The Estonian prime minister is under mounting pressure over claims her husband has maintained business interests in Russia that the country’s president, Alar Karis, has said have put “the credibility of the Estonian state into question”.
Reports emerged last week that Stark Logistics, a company partly owned by Kaja Kallas’s husband, Arvo Hallik, has continued to do business in Russia since the invasion of Ukraine last year.
Kallas and Hallik maintain that the business was assisting another Estonian company, Metaprint, to wrap up trade in Russia.
Local media have reported that Metaprint sold €17m worth of goods to Russia between the start of the full-scale invasion of Ukraine in February 2022 and the following November.
The prime minister – a vocal supporter of Ukraine against Russia – refused to attend a select committee scheduled on Monday, where she was expected to discuss funding for the presidential office. There is uncertainty as to whether Kallas will attend an anti-corruption select committee sitting on Tuesday, discussing continuing business activities in Russia during the conflict in Ukraine.
The budget committee chair, Urmas Reinsalu of the opposition party Isamaa, described Kallas’s behaviour as unprecedented and called for her resignation.
“A government leader lacking in moral capital is also a security threat, undermining our international credibility with regard to a resolute sanctions policy and continuing support for Ukraine,” said Reinsalu.
Kallas, a former lawyer and the daughter of Estonia’s former prime minister Siim Kallas, is credited with boosting the Baltic nation’s international stature, and publicly chided the French president, Emmanuel Macron, for picking up the phone to the Russian president, Vladimir Putin, in the early days of the war.
The claims stand in contrast to Estonia’s fervent backing of Ukraine’s fight against Russia and Kallas’s advocacy of sanctions against the Kremlin, urging Europe to cut its Russian energy dependency.
Estonia is among the biggest donors of military, humanitarian and economic aid to Ukraine per capita, despite facing inflation of up to 25%.
While Estonia’s internal security service says Hallik’s business activities do not violate sanctions, public confidence in the prime minister has taken a hit.
Polls conducted by Estonia’s public broadcaster show most Estonians now want the prime minister to resign, in what could be a damaging reversal of public support for Kallas.
Kallas’s coalition partners, the Social Democrats and Estonia 200, have continued to back the prime minister. Kallas’s Reform party secured an election victory in February and has since led the country’s most progressive coalition government, passing a marriage equality bill in June.

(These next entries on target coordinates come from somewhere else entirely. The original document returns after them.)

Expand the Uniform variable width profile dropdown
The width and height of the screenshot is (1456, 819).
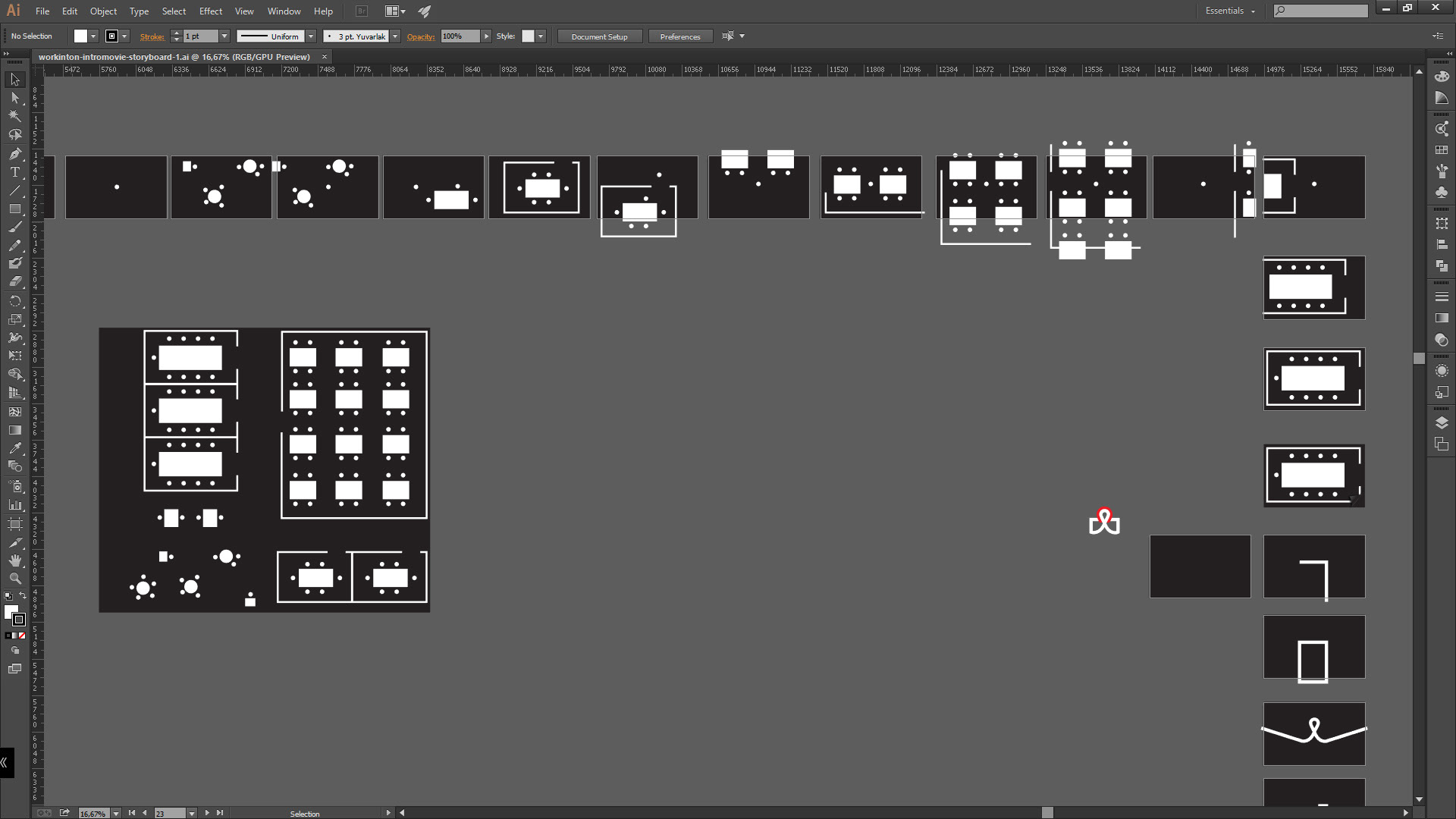pyautogui.click(x=311, y=36)
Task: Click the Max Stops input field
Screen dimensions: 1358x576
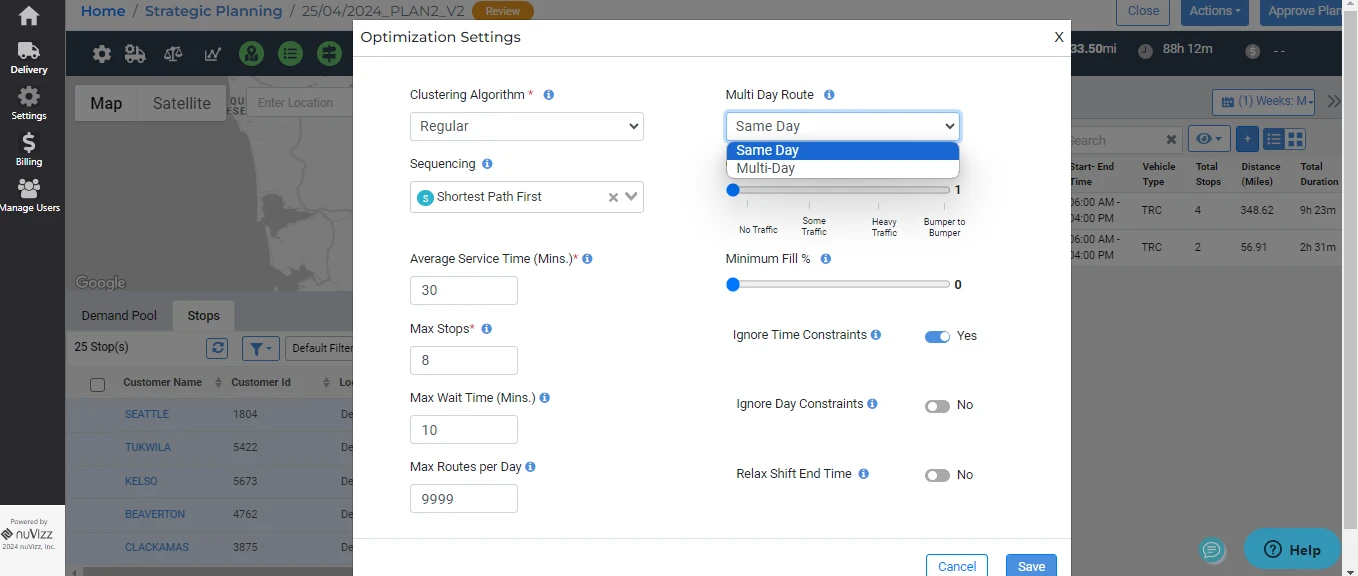Action: pos(464,360)
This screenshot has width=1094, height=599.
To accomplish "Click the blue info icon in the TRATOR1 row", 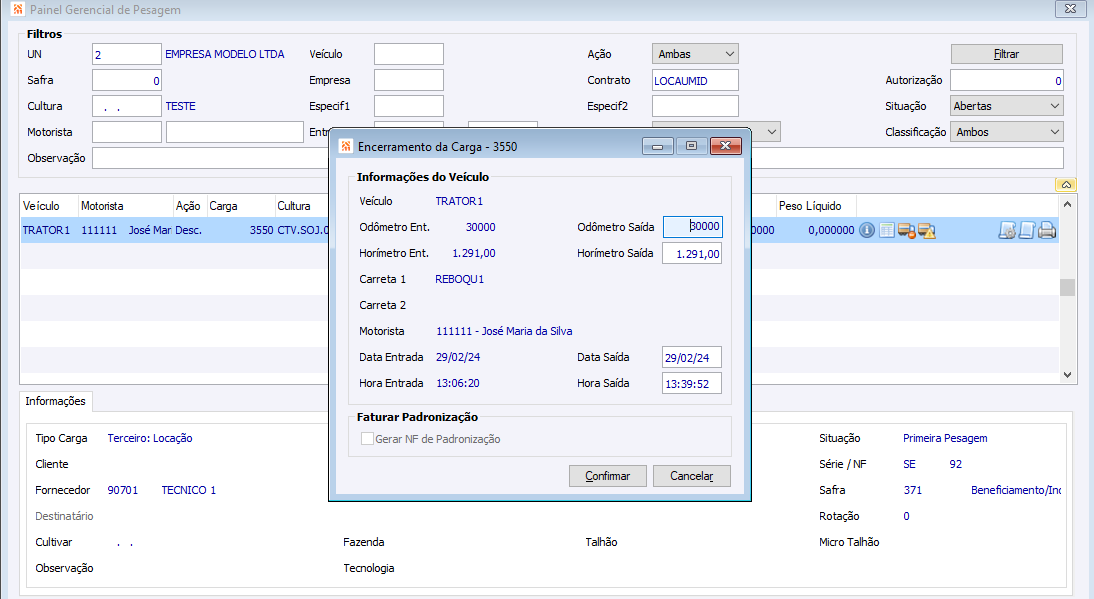I will pos(867,230).
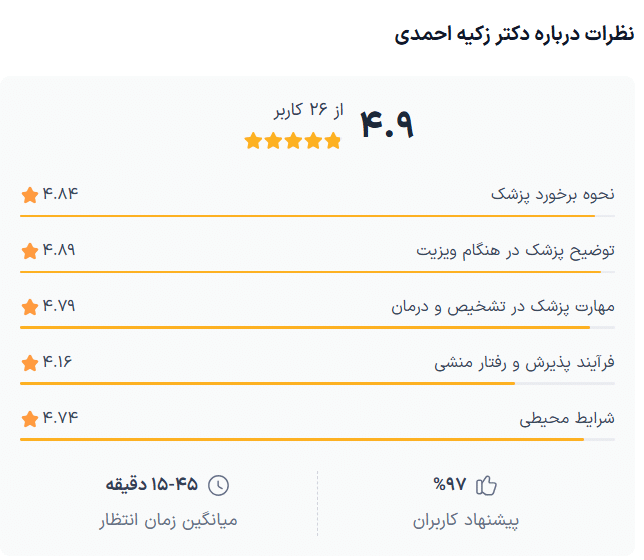Click the میانگین زمان انتظار label
Image resolution: width=644 pixels, height=560 pixels.
(x=168, y=521)
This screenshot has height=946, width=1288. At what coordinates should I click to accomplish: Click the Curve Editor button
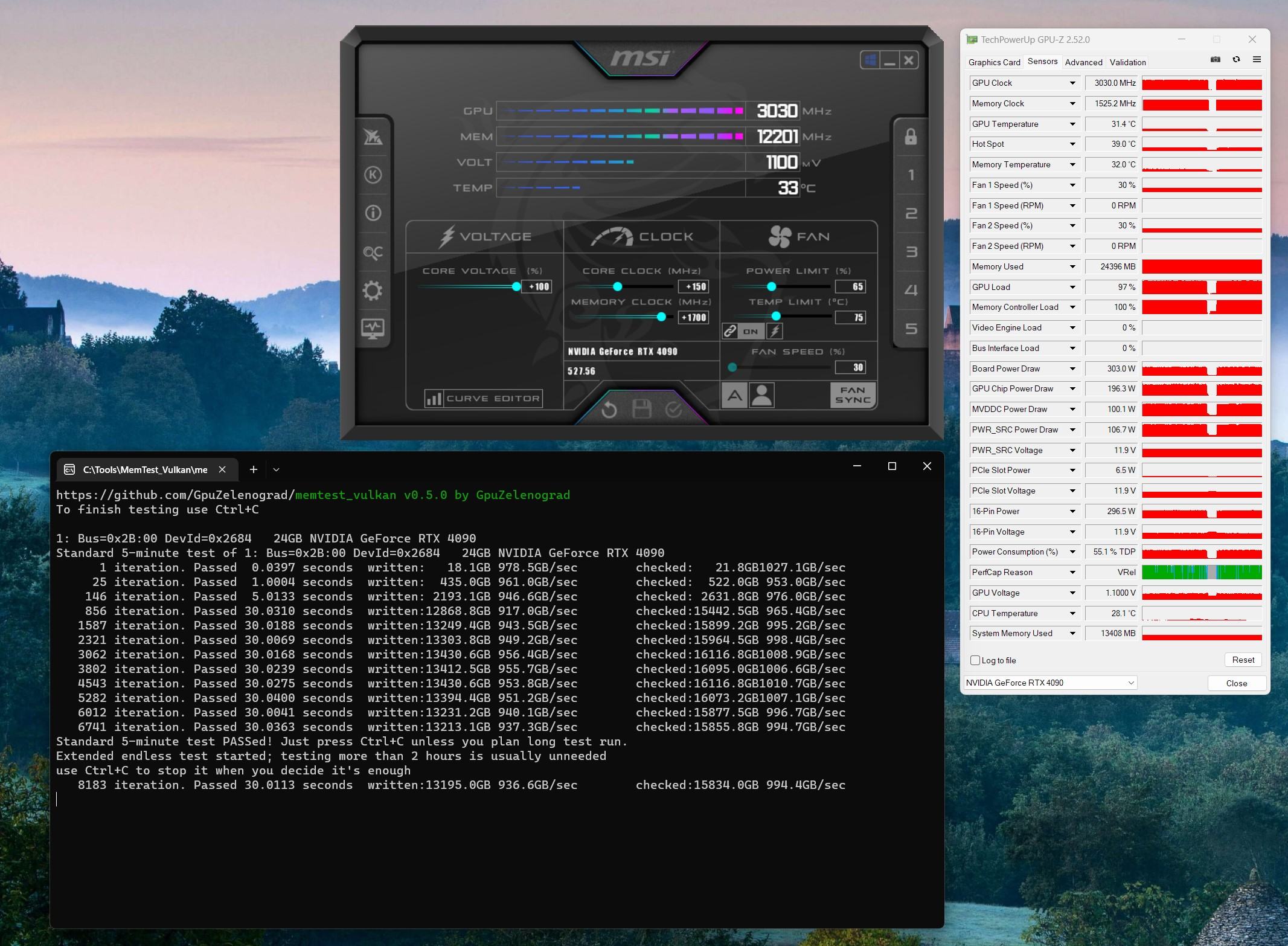(x=483, y=399)
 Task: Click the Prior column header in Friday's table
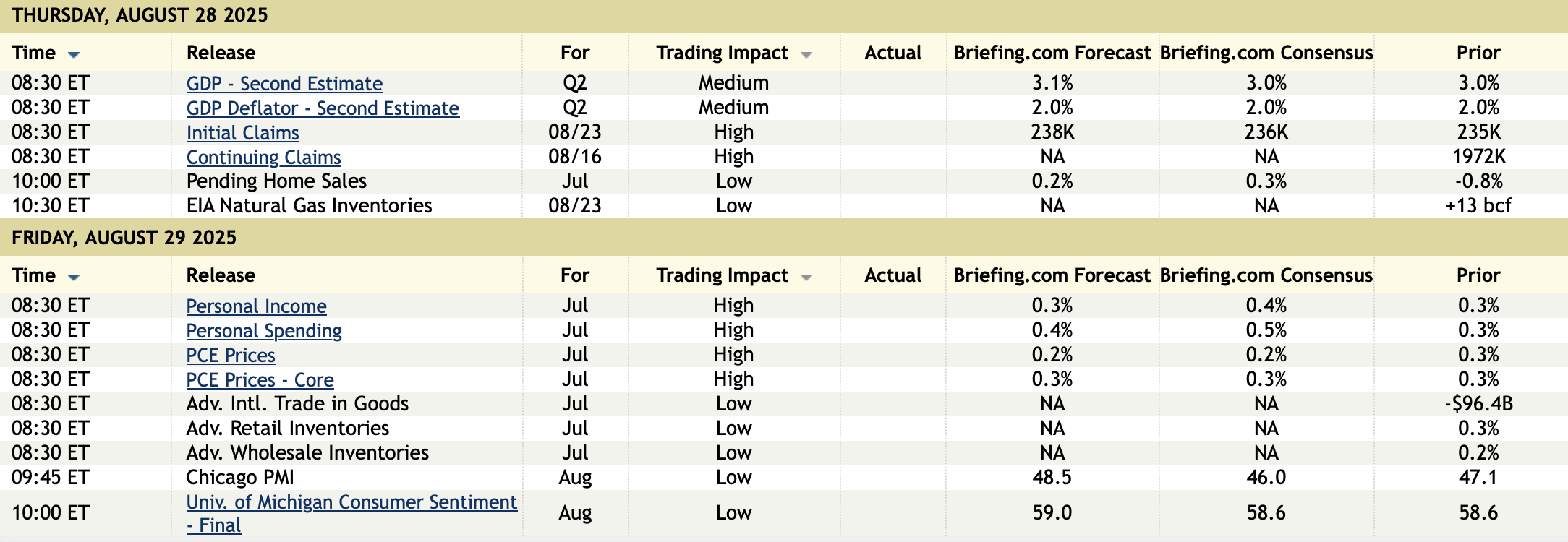tap(1478, 275)
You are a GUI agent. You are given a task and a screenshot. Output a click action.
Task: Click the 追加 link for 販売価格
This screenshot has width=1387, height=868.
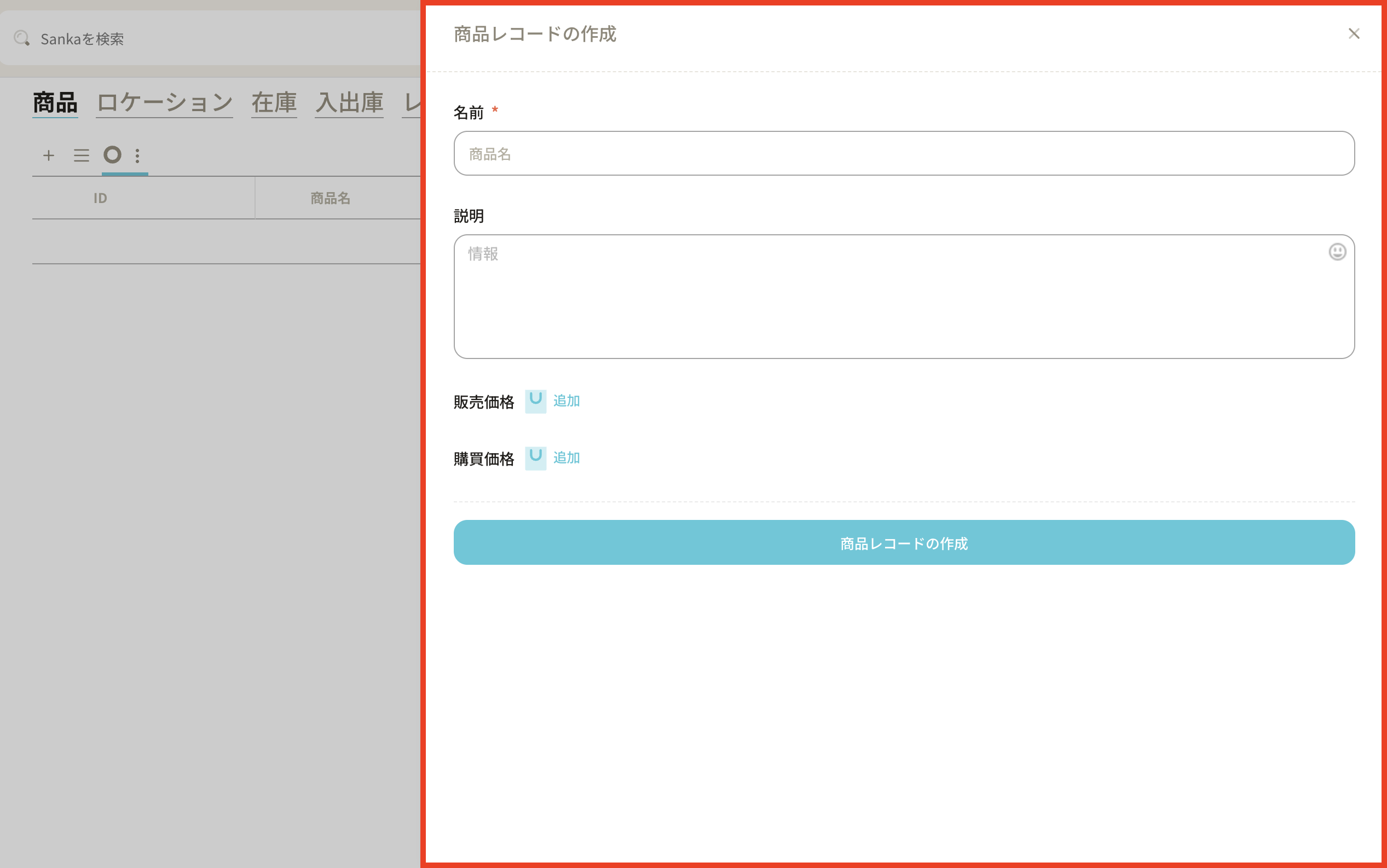coord(566,401)
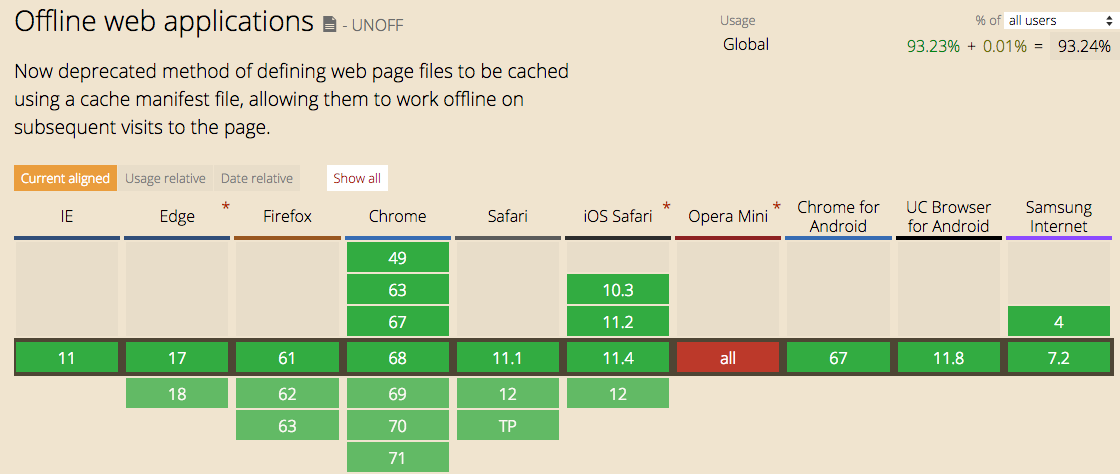Click the UC Browser 11.8 cell
Screen dimensions: 1120x474
click(x=949, y=358)
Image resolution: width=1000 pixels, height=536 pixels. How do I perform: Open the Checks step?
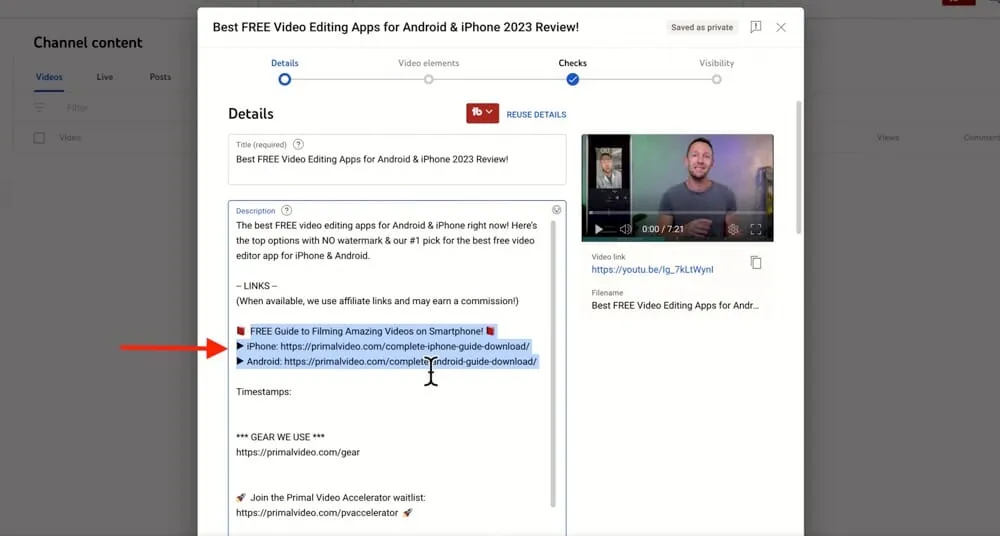tap(572, 79)
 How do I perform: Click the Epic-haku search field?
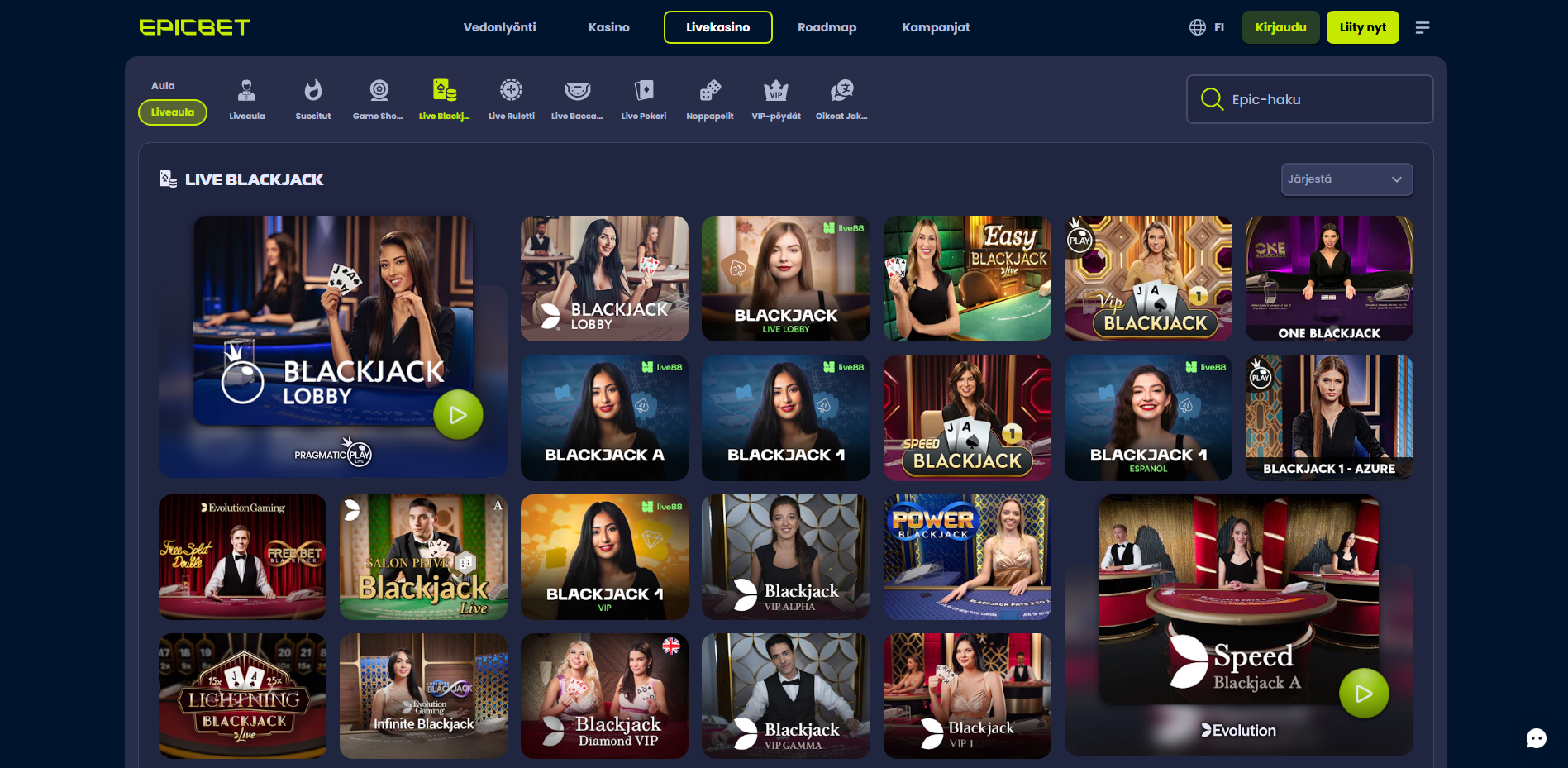point(1309,99)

Kallas has said she has no involvement in her husband’s business, saying “my husband and I never discuss business at home”. Reports in July suggested she provided him with a loan of €350,000 for investment purposes and has made several visits to Metaprint as prime minister. Kallas says her visits to Metaprint were before the start of the Ukraine war and that she had never discussed the nature or purpose of the loan to her husband.